VA next received a request to reopen a claim of service connection for “a left ankle condition” on November 28, 2011. The claim currently on appeal.
The Board has reviewed the record but has not found any formal or informal written communication that could be construed as a petition to reopen the claim of service connection for a left ankle disability prior to November 28, 2011, and after the prior final decision. Thus, the date of claim is November 28, 2011.
As to the date entitlement arose, the Veteran’s left ankle disability which clearly and unmistakably existed prior to service was aggravated by an injury in November 1997. As the later of the two dates is November 28, 2011, the date the claim was received, the effective date of November 28, 2011 currently assigned to the grant of service connection for a left ankle disability is appropriate.

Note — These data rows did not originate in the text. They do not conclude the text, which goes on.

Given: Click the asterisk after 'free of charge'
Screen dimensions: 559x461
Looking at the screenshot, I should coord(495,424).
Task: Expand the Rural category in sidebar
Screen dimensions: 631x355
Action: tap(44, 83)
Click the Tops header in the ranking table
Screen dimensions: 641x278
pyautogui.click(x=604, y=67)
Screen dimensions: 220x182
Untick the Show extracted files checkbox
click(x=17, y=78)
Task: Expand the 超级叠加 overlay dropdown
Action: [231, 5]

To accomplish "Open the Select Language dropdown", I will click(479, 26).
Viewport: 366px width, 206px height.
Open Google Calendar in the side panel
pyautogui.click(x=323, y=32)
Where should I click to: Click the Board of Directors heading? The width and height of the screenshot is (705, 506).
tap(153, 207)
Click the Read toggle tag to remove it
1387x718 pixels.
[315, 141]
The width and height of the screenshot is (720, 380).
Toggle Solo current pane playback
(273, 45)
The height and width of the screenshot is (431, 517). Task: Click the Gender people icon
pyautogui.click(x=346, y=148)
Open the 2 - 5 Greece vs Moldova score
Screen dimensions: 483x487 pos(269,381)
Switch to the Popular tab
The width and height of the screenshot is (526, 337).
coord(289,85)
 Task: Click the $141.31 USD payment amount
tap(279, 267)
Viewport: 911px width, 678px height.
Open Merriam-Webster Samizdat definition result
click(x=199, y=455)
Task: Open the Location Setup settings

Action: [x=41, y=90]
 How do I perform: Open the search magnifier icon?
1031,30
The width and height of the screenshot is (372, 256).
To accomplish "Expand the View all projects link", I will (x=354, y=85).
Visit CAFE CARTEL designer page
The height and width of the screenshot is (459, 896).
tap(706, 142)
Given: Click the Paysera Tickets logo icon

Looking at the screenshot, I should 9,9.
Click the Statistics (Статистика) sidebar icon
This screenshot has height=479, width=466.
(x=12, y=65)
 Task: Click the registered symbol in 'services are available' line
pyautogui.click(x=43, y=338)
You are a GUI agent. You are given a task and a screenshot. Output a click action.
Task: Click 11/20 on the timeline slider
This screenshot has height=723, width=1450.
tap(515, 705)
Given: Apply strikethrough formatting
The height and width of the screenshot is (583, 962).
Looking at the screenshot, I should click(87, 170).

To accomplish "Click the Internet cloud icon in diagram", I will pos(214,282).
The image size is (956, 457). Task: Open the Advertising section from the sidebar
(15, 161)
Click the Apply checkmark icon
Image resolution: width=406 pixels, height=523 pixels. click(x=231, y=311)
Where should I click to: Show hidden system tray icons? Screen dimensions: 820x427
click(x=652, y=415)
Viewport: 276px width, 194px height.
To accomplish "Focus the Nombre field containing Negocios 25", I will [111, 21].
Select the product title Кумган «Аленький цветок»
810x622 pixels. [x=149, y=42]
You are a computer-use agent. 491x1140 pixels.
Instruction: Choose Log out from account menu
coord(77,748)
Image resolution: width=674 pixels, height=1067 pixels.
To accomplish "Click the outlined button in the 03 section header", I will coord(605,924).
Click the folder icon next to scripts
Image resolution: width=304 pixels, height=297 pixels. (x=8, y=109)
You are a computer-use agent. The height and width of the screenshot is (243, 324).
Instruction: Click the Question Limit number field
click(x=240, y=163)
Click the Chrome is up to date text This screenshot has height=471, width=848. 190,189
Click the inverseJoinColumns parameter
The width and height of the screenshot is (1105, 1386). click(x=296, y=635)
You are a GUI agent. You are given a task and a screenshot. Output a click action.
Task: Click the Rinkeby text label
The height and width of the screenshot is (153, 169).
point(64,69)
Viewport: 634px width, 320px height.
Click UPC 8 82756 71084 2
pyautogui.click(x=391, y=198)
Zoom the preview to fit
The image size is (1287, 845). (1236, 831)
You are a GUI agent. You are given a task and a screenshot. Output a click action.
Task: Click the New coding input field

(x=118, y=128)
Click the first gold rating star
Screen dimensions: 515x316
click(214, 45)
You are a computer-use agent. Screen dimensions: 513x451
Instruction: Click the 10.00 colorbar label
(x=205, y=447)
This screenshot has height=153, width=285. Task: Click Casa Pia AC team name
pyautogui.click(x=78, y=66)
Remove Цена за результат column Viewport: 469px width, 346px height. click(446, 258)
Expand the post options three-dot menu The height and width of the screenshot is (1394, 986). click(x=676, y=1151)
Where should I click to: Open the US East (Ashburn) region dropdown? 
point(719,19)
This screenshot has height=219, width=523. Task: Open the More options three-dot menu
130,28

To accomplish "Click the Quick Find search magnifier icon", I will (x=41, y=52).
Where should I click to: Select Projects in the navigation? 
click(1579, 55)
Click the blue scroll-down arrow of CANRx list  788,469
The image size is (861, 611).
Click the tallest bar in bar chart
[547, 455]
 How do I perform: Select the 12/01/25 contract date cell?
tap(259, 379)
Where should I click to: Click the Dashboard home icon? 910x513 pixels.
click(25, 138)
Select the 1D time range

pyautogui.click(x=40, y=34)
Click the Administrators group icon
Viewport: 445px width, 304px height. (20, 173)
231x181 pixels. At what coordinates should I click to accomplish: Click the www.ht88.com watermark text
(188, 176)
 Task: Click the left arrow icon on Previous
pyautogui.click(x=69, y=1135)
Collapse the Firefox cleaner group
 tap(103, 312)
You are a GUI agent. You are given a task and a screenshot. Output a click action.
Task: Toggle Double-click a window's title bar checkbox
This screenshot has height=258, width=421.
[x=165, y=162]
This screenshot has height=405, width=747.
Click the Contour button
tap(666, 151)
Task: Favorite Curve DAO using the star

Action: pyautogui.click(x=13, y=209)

Thus, entitlement to an effective date prior to November 28, 2011, for the award of service connection for a left ankle disability based on the reopened claim is denied.
4. Entitlement to a 10 percent rating under 38 C.F.R. § 3.324 from November 28, 2011
When a Veteran suffers from two or more separate permanent service-connected disabilities of such character as clearly to interfere with normal employability, even though none of the disabilities may be of compensable degree under the Schedule for Rating Disabilities, the rating agency is authorized to apply a 10 percent rating, but not in combination with any other rating. 38 C.F.R. § 3.324.
The provisions of 38 C.F.R. § 3.324 are predicated on the existence solely of non-compensable service-connected disabilities. As such, once a compensable evaluation for any service-connected disability has been awarded, the applicability of 38 C.F.R. § 3.324 is rendered moot. See Butts v. Brown, 5 Vet. App. 532, 541 (1993). In light of the disability evaluations granted herein, the Veteran is currently in receipt of compensable disability evaluation effective from November 28, 2011. Therefore, the Veteran’s claim for compensation under 38 C.F.R. § 3.324 is rendered moot for the period on and after November 28, 2011. Accordingly, the claim must be denied as a matter of law. See Sabonis v. Brown, 6 Vet. App. 426 (1994).
GAYLE STROMMEN
Veterans Law Judge
Board of Veterans’ Appeals
Attorney for the Board C. Sherman Associate Counsel
The Board’s decision in this case is binding only with respect to the instant matter decided. This decision is not precedential and does not establish VA policies or interpretations of general applicability. 38 C.F.R. § 20.1303.